» ACTION ITEM
Stop after the line that contains "[Subscribe] (1528, 1376)"; until then, restate each line of the entries word for word from the very first.

» PROVIDED DATA
---
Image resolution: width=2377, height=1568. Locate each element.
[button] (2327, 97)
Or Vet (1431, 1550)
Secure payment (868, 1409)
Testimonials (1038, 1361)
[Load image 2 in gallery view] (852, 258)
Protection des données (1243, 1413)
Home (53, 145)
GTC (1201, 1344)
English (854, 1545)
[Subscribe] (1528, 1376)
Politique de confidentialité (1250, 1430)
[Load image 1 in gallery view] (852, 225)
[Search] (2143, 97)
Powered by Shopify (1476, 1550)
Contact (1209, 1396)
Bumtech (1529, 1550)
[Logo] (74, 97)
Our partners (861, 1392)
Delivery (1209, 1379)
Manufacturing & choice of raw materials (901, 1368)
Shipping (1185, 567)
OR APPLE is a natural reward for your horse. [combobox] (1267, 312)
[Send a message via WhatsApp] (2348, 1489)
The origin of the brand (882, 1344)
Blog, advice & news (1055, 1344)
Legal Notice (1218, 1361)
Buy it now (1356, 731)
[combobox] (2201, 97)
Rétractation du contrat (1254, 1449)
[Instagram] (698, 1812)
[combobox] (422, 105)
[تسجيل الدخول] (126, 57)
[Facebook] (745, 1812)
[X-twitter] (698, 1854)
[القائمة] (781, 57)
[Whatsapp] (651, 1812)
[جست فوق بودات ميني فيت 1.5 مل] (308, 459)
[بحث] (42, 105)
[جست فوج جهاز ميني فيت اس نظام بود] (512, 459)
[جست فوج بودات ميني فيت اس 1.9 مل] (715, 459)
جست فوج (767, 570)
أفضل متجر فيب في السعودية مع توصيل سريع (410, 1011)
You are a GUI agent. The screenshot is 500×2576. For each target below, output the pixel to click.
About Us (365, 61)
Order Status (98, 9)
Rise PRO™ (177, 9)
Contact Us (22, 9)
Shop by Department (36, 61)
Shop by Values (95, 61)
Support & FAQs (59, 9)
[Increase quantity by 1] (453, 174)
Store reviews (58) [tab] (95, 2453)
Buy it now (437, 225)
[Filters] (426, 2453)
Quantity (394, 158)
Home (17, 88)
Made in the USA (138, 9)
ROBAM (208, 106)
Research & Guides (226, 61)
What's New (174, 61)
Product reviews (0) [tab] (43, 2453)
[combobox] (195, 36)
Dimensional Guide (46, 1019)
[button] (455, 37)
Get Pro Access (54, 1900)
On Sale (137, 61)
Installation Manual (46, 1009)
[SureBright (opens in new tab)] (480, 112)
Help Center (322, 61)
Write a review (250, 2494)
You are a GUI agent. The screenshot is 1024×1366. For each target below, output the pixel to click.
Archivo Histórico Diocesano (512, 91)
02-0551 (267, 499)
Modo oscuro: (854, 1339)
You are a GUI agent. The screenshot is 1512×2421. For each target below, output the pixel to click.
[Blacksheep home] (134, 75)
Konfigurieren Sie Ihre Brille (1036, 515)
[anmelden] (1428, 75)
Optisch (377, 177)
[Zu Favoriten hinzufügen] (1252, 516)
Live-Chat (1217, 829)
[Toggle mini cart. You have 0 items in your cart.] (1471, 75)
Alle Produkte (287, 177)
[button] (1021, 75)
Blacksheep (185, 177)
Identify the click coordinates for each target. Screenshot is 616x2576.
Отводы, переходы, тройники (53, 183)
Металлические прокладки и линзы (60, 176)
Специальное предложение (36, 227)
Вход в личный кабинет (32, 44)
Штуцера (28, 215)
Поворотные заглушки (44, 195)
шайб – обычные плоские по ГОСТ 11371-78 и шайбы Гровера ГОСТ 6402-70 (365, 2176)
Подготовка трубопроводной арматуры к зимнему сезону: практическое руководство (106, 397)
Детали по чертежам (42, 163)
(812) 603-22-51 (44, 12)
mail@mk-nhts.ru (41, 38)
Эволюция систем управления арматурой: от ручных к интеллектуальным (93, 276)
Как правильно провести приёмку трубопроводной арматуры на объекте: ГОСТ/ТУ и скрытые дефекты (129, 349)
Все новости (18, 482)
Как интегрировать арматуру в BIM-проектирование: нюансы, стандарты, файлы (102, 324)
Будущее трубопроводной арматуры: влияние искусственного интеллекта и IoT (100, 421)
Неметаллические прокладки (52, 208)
---
» TASK ANSWER
Image resolution: width=2377, height=1568. Locate each element.
[button] (2327, 97)
Or Vet (1431, 1550)
Secure payment (868, 1409)
Testimonials (1038, 1361)
[Load image 2 in gallery view] (852, 258)
Protection des données (1243, 1413)
Home (53, 145)
GTC (1201, 1344)
English (854, 1545)
[Subscribe] (1528, 1376)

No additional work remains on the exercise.